Why is that? Don't we still have great causes, or has the entire globalized system grown too gray and compromised? Perhaps somehow, starting with places like South Africa, just enough justice and freedom has been achieved in the last few decades to make everyone just a little too satisfied and a little too willing to hedge and fudge. The anti-apartheid movement of the '80s was in some ways the last really coherent global social-justice campaign. We've seen two successive social movements erupt in the last two decades over the still-devastating inequalities in the global economy—the anti-globalization protests of the '90s and then Occupy Wall Street—and yet no inspirational figure has emerged from them and both movements petered out with a whimper (though old Ralph Nader's still around, making some fairly valid points about the excesses of free-trade agreements). Timemagazine's annual list of the world's "100 Most Influential People" is continually deflating, stocked with pop artists, tycoons, marginal politicians and ... Sheryl Sandberg.

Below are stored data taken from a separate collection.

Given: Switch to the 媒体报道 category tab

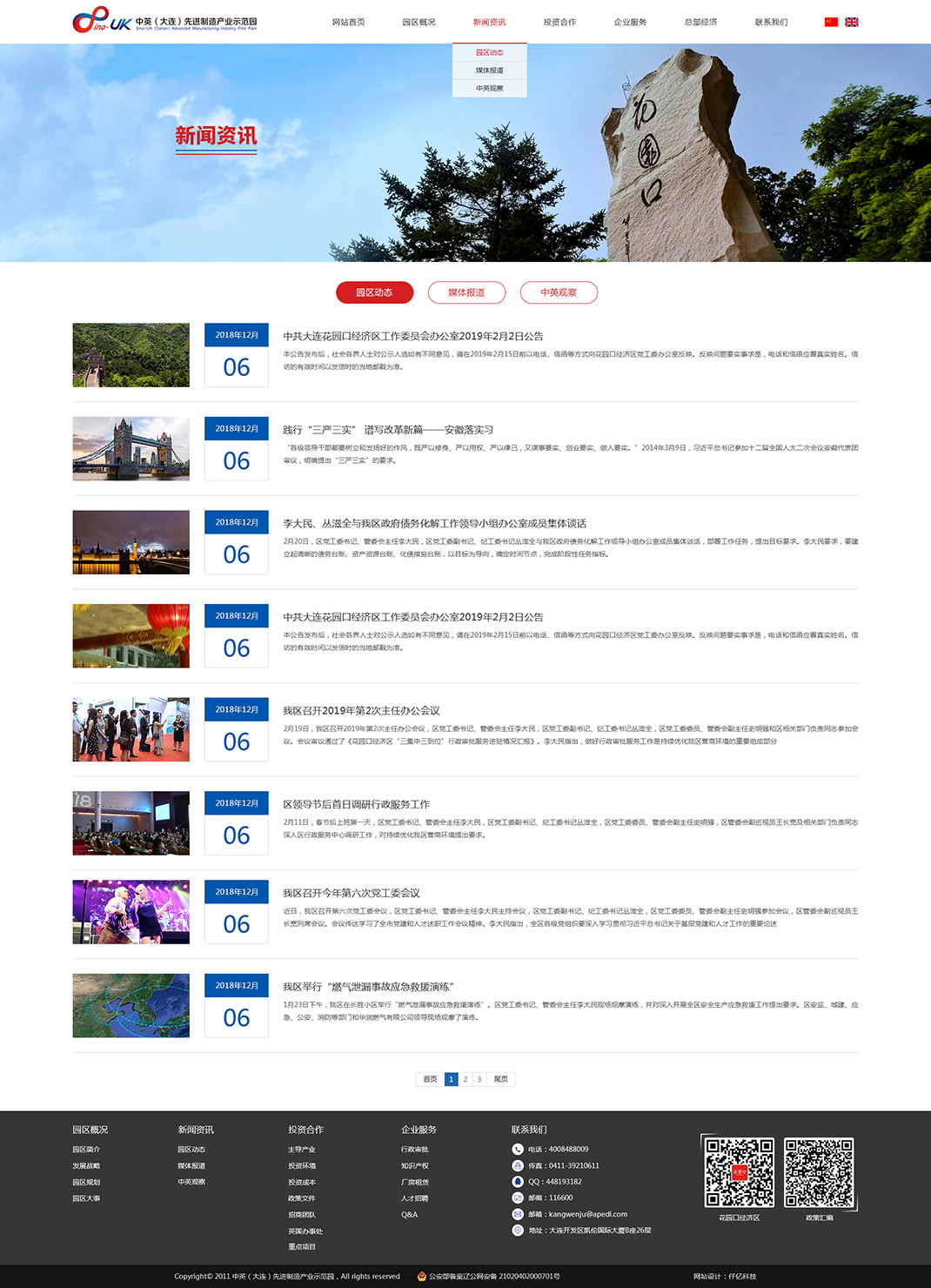Looking at the screenshot, I should coord(466,293).
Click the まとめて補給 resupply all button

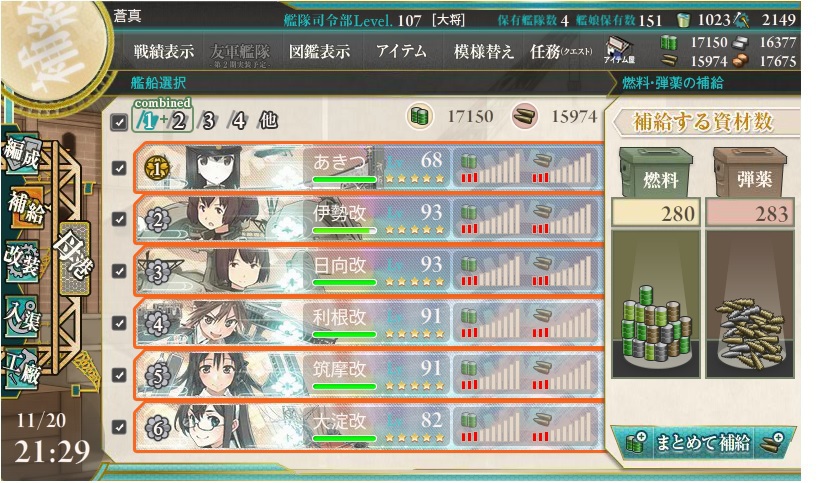pos(703,443)
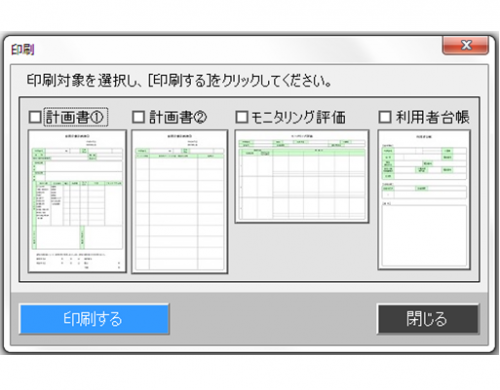This screenshot has height=390, width=500.
Task: Click the instruction text about 印刷対象
Action: pyautogui.click(x=179, y=80)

It's not like we haven't seen some new mini-heroes spring up, and Aung San Suu Kyi's story is far from finished, just as Obama's isn't. Aaron Swartz, the Internet activist who tragically killed himself when faced with prosecution in January, has inspired a movement around a bill that would rein in prosecutors. Malala Yousafzai, the teenaged education activist who was shot in the head by the Taliban, would seem to have a great future—if she survives future assaults. National Security Agency leaker Edward Snowden has found a following among a few libertarians and far-leftists, but few others. If the global economy has had any heroes over the last few years, it's probably central bankers like Ben Bernanke and Mario Draghi—but, never mind about that. No cause, and no leader, has inspired anything like the devotion and reverence that Mandela did.

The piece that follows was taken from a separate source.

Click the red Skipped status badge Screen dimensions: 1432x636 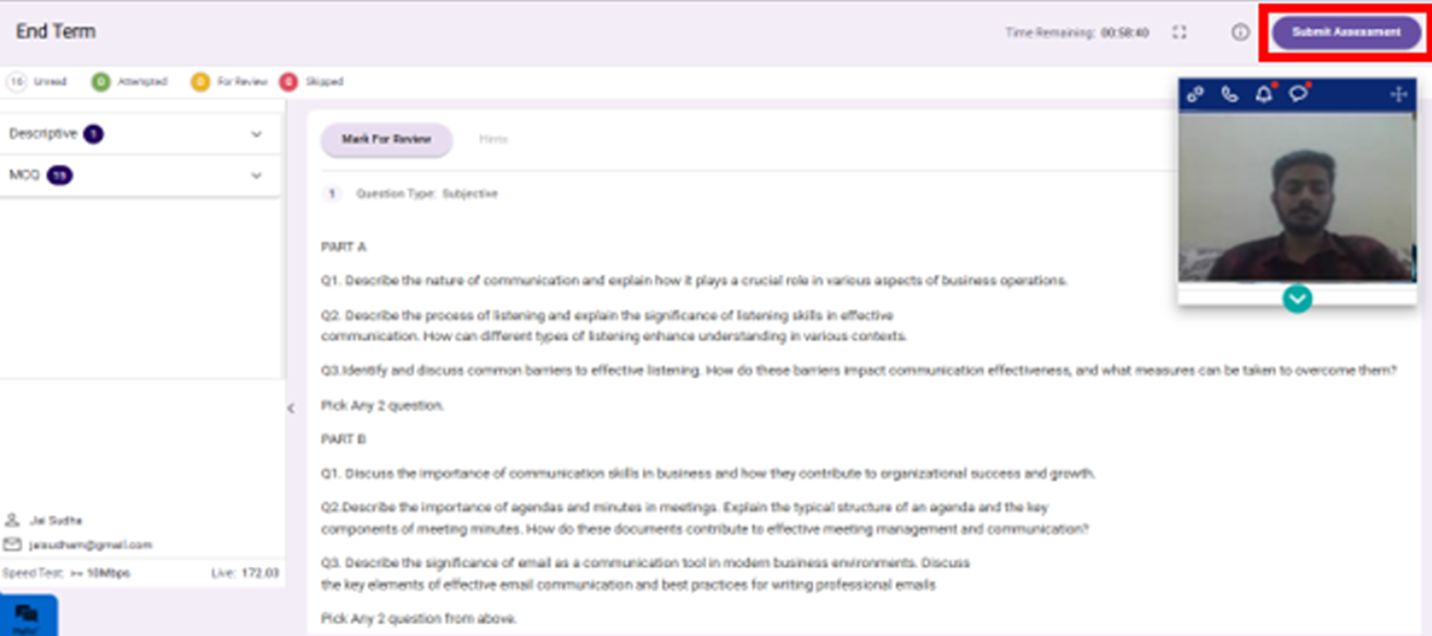pyautogui.click(x=288, y=82)
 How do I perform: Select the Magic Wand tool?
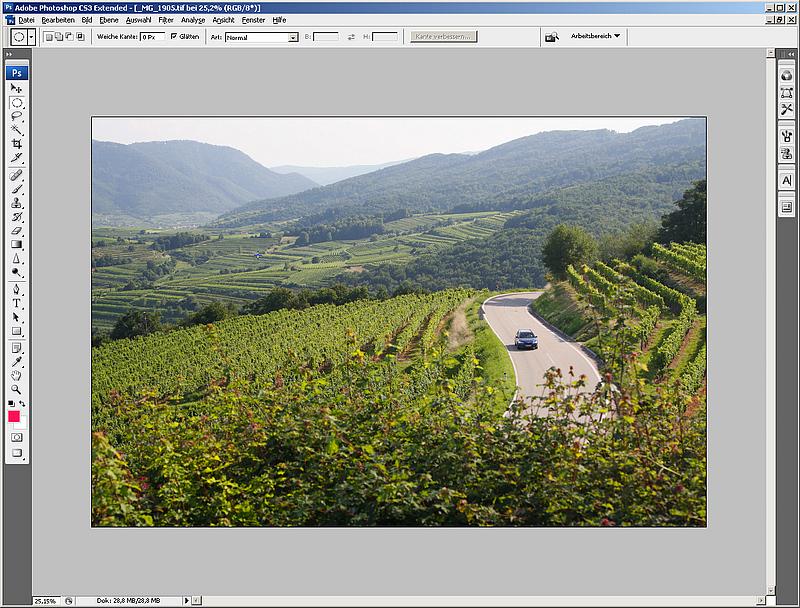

Is it that Mandela was truly unique? In his autobiography, Mandela wrote that he was "no more virtuous or self-sacrificing than the next man" and never wanted the mantle of movement leader, but it was the struggle for basic freedom "that transformed a frightened young man into a bold one, that drove a law-abiding attorney to become a criminal, that turned a family-loving husband in to a man without a home, that forced a life-loving man to live like a monk." As usual, Mandela is being too humble. It wasn't just the way he conducted his struggle against the racist white regime in South Africa, in and out of prison (refusing, in case we've forgotten, any conditions at all for his release, including renouncing violence). It was also the way, after he was released from 26 years of imprisonment and became president, Mandela transmuted his personal suffering into a larger understanding, as only the great ones can do, and an embrace of his former enemies that was about as close as you get to Christ-like in the modern world.
"He's a personal hero, but I don't think I'm unique in that regard," Obama said in Dakar last June. "I think he's a hero for the world. And if and when he passes from this place, one thing I think we'll all know is that his legacy is one that will linger on throughout the ages."
Especially because there is no one to replace him.